Stored data:
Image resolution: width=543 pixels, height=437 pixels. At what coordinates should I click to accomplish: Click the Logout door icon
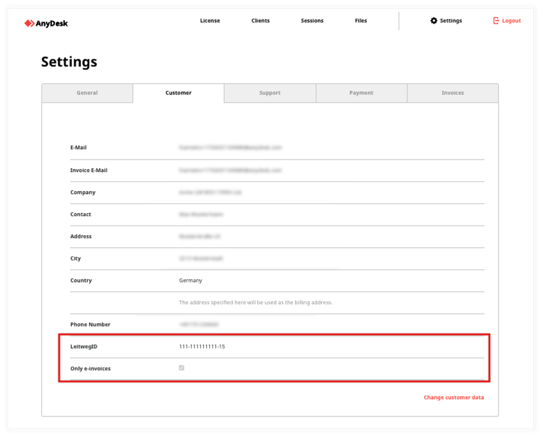(496, 21)
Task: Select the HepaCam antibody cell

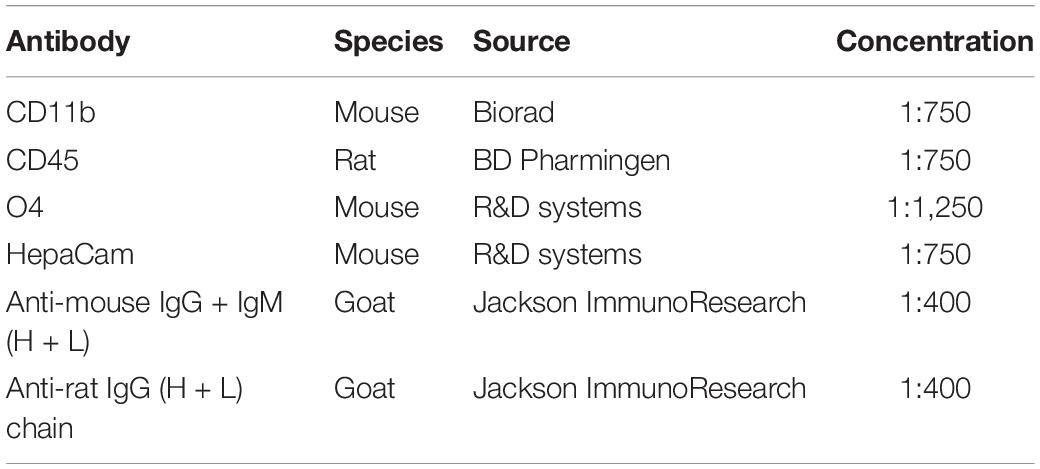Action: pyautogui.click(x=70, y=254)
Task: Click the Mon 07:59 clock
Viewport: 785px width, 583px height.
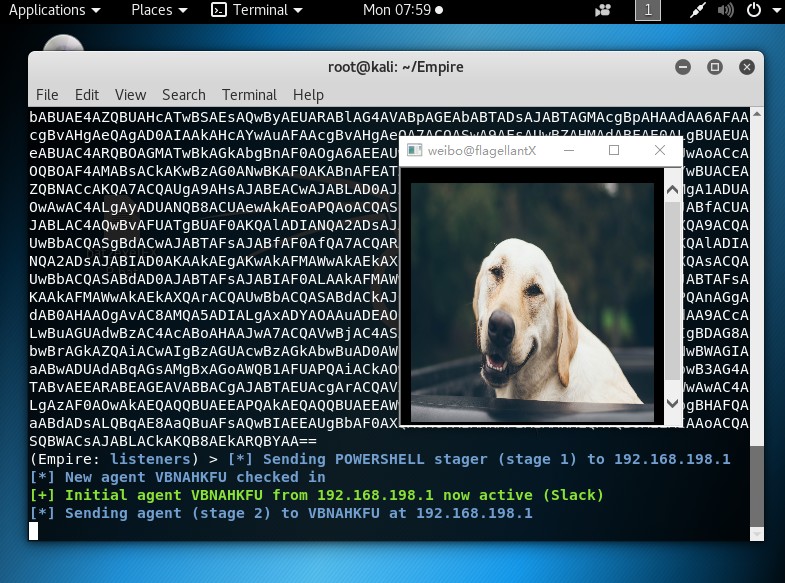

▸ **WHAT YOU HAVE TO DO**
Drop the pictures, then transcribe the lines from the one containing "Task: Click the Mon 07:59 clock" to the end of the data above, exactly and nothing more.

▸ **TASK OUTPUT**
Task: Click the Mon 07:59 clock
Viewport: 785px width, 583px height.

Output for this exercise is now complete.